# What is needed
Print each entry word for word.

--------------------

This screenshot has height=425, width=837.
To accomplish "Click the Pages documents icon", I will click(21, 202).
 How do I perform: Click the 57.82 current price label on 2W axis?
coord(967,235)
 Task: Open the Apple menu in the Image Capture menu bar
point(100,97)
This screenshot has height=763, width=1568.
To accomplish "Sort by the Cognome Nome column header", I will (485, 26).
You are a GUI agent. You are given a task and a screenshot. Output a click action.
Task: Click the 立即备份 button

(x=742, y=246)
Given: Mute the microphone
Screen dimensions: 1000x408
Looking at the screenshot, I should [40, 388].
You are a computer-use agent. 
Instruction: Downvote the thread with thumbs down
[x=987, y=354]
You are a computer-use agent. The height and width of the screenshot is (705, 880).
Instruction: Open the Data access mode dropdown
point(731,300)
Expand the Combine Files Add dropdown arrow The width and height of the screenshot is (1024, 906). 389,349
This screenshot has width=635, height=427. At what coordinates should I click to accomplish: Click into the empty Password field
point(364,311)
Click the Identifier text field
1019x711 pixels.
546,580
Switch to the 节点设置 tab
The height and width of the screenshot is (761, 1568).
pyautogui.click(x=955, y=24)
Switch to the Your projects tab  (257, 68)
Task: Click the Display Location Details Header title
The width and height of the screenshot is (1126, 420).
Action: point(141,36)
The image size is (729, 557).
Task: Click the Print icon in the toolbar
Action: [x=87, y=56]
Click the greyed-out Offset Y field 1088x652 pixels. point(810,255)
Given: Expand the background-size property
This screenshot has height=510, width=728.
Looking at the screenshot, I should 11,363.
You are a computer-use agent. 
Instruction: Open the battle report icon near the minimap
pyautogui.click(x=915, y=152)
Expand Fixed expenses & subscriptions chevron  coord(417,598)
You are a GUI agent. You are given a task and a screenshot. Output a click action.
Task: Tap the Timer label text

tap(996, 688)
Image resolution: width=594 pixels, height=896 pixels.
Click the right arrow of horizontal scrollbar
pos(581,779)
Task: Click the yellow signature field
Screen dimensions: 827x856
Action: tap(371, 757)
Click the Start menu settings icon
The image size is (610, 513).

--------------------

# Result of this exercise
This screenshot has height=425, width=837.
To accomplish "Click the Pages documents icon", I will click(21, 202).
 How do I perform: Click the 57.82 current price label on 2W axis?
coord(967,235)
 Task: Open the Apple menu in the Image Capture menu bar
point(100,97)
This screenshot has height=763, width=1568.
To accomplish "Sort by the Cognome Nome column header", I will (485, 26).
You are a GUI agent. You are given a task and a screenshot. Output a click action.
Task: Click the 立即备份 button

(x=742, y=246)
Given: Mute the microphone
Screen dimensions: 1000x408
Looking at the screenshot, I should [40, 388].
You are a computer-use agent. 
Instruction: Downvote the thread with thumbs down
[x=987, y=354]
You are a computer-use agent. The height and width of the screenshot is (705, 880).
Instruction: Open the Data access mode dropdown
point(731,300)
Expand the Combine Files Add dropdown arrow The width and height of the screenshot is (1024, 906). 389,349
This screenshot has width=635, height=427. At what coordinates should I click to accomplish: Click into the empty Password field
point(364,311)
Click the Identifier text field
1019x711 pixels.
546,580
Switch to the 节点设置 tab
The height and width of the screenshot is (761, 1568).
pyautogui.click(x=955, y=24)
Switch to the Your projects tab  (257, 68)
Task: Click the Display Location Details Header title
The width and height of the screenshot is (1126, 420).
Action: point(141,36)
The image size is (729, 557).
Task: Click the Print icon in the toolbar
Action: [x=87, y=56]
Click the greyed-out Offset Y field 1088x652 pixels. point(810,255)
Given: Expand the background-size property
This screenshot has height=510, width=728.
Looking at the screenshot, I should 11,363.
You are a computer-use agent. 
Instruction: Open the battle report icon near the minimap
pyautogui.click(x=915, y=152)
Expand Fixed expenses & subscriptions chevron  coord(417,598)
You are a GUI agent. You are given a task and a screenshot. Output a click action.
Task: Tap the Timer label text

tap(996, 688)
Image resolution: width=594 pixels, height=896 pixels.
Click the right arrow of horizontal scrollbar
pos(581,779)
Task: Click the yellow signature field
Screen dimensions: 827x856
Action: tap(371, 757)
Click the Start menu settings icon
The image size is (610, 513).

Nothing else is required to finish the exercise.